To answer the first question, Tennant points back to the fact that Natural Language Processing deals with unstructured data.

“Most data is unstructured,” he explains. “Using NLP techniques allows us to find new and exciting ways to take unstructured data and do some modeling with it without having to do days to weeks to years of work to bring some structure to what we’ve seen.”

When looking at the benefits of NLP, Tennant believes this lies in the human aspect of data science and machine learning.

“Computers don’t communicate through text or context,” he says. “Humans don’t log everything they want to communicate in a spreadsheet. We can communicate more information with text than we would in a spreadsheet. NLP helps tap into the information that lies in text data to pull more insights than ever before.”

To support this, Tennant uses the example of going through medical notes.

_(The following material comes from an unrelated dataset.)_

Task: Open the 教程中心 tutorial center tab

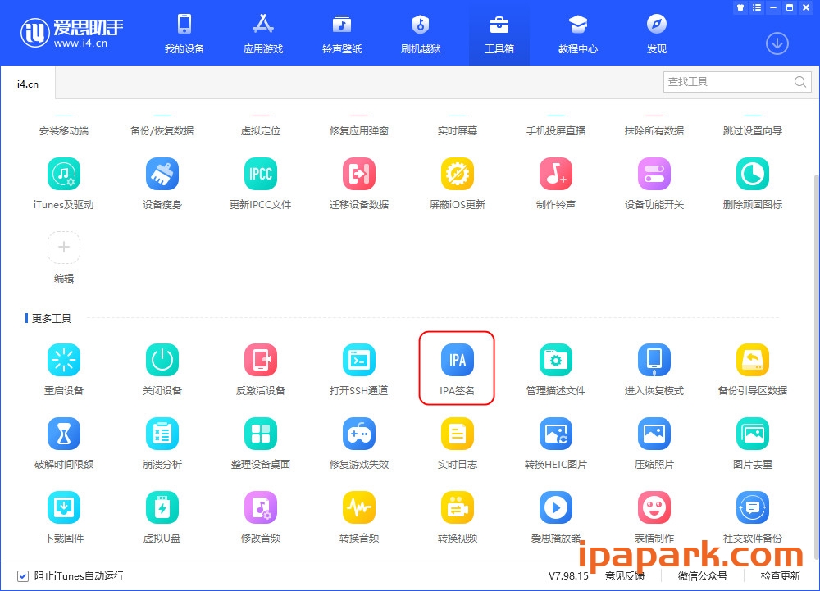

A patient with a long history of treatment likely has hundreds of notes that a new doctor or someone doing a study must go through manually. NLP can help people understand this more quickly, moving research and treatment along more efficiently. This is done by summarizing text into different categories or ideas.

“NLP can also be used as a supplementary piece to traditional modeling,” Tennant adds. “Without NLP, a classical approach would be for data scientists to look for words that appear together frequently in a document and hope those counting statistics can be informative for creating a predictive model. However, one of the main problems with this approach is that all context in these documents is washed away. Using NLP, we can keep and model important context, delivering a richer background that brings actual meaning to the data.”

The biggest limitation Tennant has seen with Natural Language Processing is its tendency to magnify biases contained within any text used for training. In addition, as language changes over time, NLP models may not be up-to-date on the meaning of a word such as “gay” today compared to how it was used in the past. This sort of context, which isn’t necessarily written down in the document, can become an obstacle for NLP.

6. Why is Mosaic so well-positioned to help with NLP use cases? What sets the team/ or company apart?

“Mosaic has ample experience in NLP, and our team consists of individuals who have worked in this space for years,” Tennant says. “The biggest benefit Mosaic brings to the table is our background in having seen and used these techniques, such as sequence analysis, outside of NLP for other use cases.”

The techniques used for NLP are not limited to NLP, and Mosaic Data Science has a keen eye for identifying new applications for advances in NLP in other domains.  Mosaic’s team has consistently been able to take NLP techniques out of their original context, modify them, and apply them to solve other classes of problems – a skill that is invaluable for problems that cannot be solved with out-of-the-box solutions.

7. Where do you see the future of NLP going? How does Mosaic play into this?

“The cutting-edge NLP models being used today can improve search results online by understanding the context of questions that are being asked. This means that your Google searches could get more accurate,” Tennant says.

He also hopes for a future where NLP acts as an adversarial model to get people out of their “tailored search results traps.” Tennant notes it’s very easy to get trapped in an online search, where the user isn’t coming across anything new or different from what they’ve been searching for.

“The results you’re getting on Google are too tailored,” he says. “NLP can analyze how your search bar questions are being asked. Rather than reinforcing your biases, an adversarial NLP model can get you out of that trap and give you access to a wealth of fresh information to aid your search.”

And how does Mosaic play into this? The answer, in Tennant’s perspective, is two-fold. The Mosaic team can offer a fresh opinion and brainstorm a new solution for a client seeking an outside perspective. On the other hand, Mosaic can bring the manpower and technical expertise needed to solve a problem from scoping to production. Either way, the team’s strong background in Natural Language Processing and breadth of experience in projects across various industries make them great partners for even the most complex data science project.